Here’s a snapshot of what I got with n = 10:

Naturally, pressing F9 causes Excel to recalculate the sheet and generate a new set of random numbers.  But G1:G10 always add up to 500; i.e., the average is 50.

If v_n is determined by v₁, v₂, …, v_n−2, and v_n−1, is it still really “random”?

This is an interesting question.

• If n is 1, v₁ is forced to be 50.  This is clearly not random.  But, of course, this is an edge case.

• If n is 2, v₁ is chosen randomly, then v₂ is set to 100−v₁.  Clearly v₂ is not independent of v₁.  But

  • P(v₂=25) = P(v₁=75) = 1/51.
  • P(v₂=26) = P(v₁=74) = 1/51.
  •       ︙
  • P(v₂=75) = P(v₁=25) = 1/51.

  So v₂ is uniformly distributed over the range 25-75, the same as v₁. 

• Going back to the lottery example – the winner of the 100th prize is determined by the winners of the first 99.  But, before any tickets are taken out of the hat, every contestant has an equal chance of winning that 100th prize.  So the winner of the 100th prize is random.

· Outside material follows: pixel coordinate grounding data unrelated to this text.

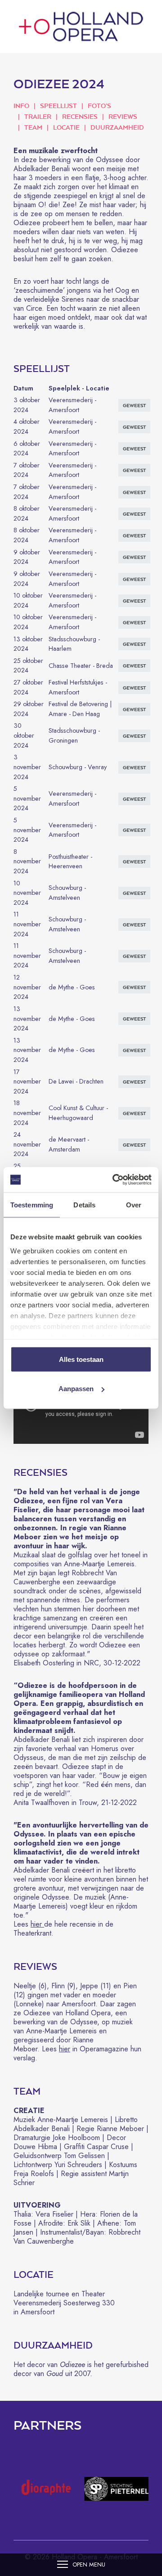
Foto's (99, 105)
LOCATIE (66, 127)
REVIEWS (122, 116)
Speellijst (58, 105)
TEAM (33, 127)
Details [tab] (84, 1204)
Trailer (37, 116)
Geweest (134, 448)
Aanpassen (76, 1388)
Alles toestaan (81, 1359)
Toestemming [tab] (31, 1204)
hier (37, 1924)
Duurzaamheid (117, 127)
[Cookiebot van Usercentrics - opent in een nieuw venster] (114, 1180)
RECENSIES (80, 116)
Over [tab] (133, 1204)
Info (21, 105)
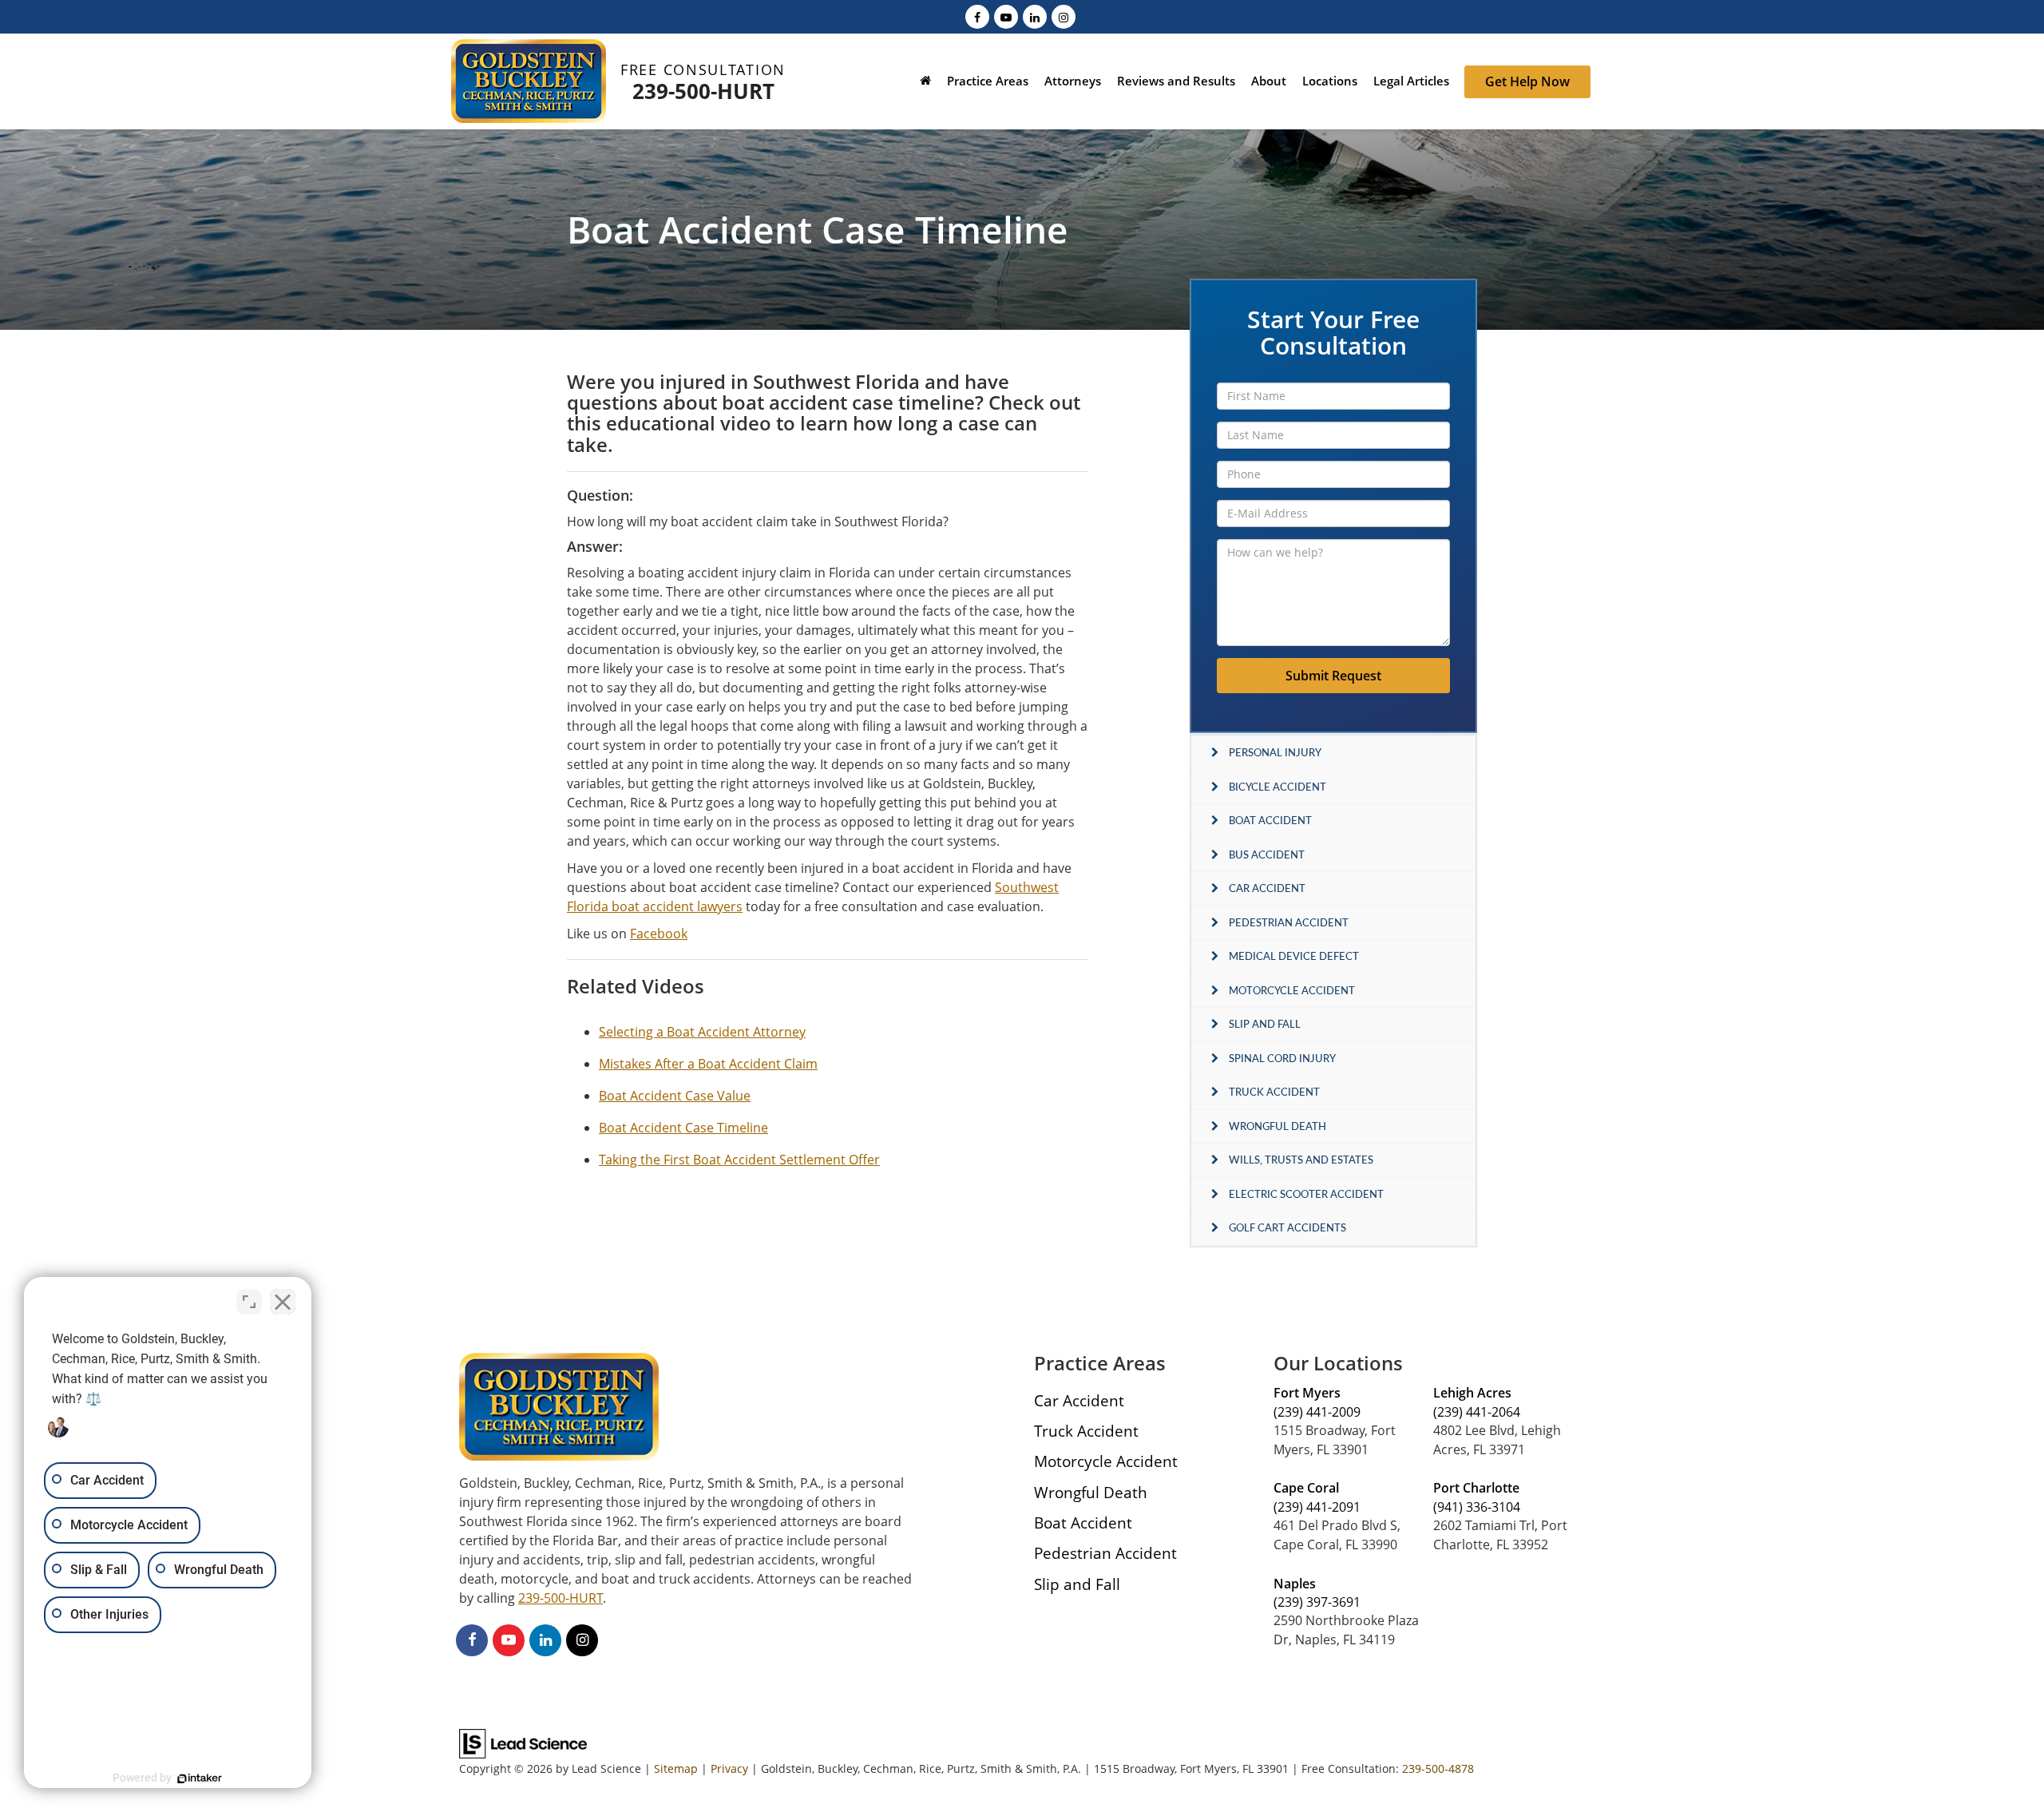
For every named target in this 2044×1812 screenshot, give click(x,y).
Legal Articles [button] (1411, 81)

• I’m having trouble doing the math for this question for n > 2.  So I did an empirical experiment.  I generated 100 random numbers between 25 and 75, and I recalculated 250 times, accumulating the results.  Then I charted the frequency distributions for several of the v values:

          

  ^{(The images are links to full-sized versions of themselves.)}

  Up through v₉₁, the distributions look fairly uniform:

    

  But, starting at v₉₂, something interesting starts to happen:

    

  Note that I had to change the scale at v₉₄ and beyond:

          
    
    

  It looks like the last few v values have non-uniform distributions.  I guess that, as n gets larger, it becomes more likely that the first n−10 (or so) values will drift away from the desired average, forcing the last few values to the extreme numbers at the ends of the range, in order to bring the average back on track.  But, at least, all of the values should have symmetric distributions.

  • There’s no reason for them to be asymmetric.
  • My charts appear to be symmetric.

If you’re interested in pursuing this issue, you might want to ask it on Math Stack Exchange – they eat questions like this for breakfast.

Solution 2:

It is not theoretically possible to generate a random (or even pseudo-random) list with a fixed average because this requires that the later values depend on the earlier values and could even force you to go back and change some of the earlier values in some cases.